# Material provided
# # # # # # #

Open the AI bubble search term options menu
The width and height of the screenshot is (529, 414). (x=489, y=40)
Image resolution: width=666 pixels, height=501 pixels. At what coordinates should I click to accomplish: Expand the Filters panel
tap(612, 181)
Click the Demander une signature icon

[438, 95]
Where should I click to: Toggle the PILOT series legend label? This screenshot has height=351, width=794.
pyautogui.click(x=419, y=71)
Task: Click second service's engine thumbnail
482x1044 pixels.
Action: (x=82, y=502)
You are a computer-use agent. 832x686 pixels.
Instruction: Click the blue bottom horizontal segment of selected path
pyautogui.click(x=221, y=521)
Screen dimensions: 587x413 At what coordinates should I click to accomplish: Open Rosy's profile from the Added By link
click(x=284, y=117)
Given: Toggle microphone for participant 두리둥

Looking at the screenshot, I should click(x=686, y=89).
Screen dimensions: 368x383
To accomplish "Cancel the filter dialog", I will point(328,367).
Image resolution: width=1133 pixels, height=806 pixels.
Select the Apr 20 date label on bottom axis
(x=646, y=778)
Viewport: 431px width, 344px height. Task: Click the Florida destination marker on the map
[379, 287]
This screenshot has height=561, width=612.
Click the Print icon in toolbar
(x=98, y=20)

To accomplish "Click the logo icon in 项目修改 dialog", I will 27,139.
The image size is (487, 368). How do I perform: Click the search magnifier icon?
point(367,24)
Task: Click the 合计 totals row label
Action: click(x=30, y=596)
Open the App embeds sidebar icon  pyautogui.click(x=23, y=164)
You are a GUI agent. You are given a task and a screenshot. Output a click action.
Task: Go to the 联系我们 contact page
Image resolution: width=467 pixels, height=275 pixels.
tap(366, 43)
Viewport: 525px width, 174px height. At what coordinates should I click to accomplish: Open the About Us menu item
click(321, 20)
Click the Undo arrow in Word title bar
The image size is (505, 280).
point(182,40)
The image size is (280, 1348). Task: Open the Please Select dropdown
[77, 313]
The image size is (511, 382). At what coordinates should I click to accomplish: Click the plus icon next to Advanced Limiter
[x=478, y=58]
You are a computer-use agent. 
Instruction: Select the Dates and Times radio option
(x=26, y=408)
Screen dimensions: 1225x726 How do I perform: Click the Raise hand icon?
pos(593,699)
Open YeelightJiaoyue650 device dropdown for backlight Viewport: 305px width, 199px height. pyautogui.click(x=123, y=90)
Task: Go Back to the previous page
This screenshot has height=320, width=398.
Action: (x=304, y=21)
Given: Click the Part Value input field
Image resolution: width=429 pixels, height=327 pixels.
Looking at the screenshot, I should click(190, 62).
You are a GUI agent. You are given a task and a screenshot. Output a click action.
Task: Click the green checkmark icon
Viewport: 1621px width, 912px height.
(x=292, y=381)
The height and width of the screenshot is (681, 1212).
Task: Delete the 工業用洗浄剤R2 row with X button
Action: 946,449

# # # # # # #

# Exercise
From the records above, show each line that contains the word "dialog".

# Result of this task
To accomplish "Cancel the filter dialog", I will point(328,367).
To accomplish "Click the logo icon in 项目修改 dialog", I will 27,139.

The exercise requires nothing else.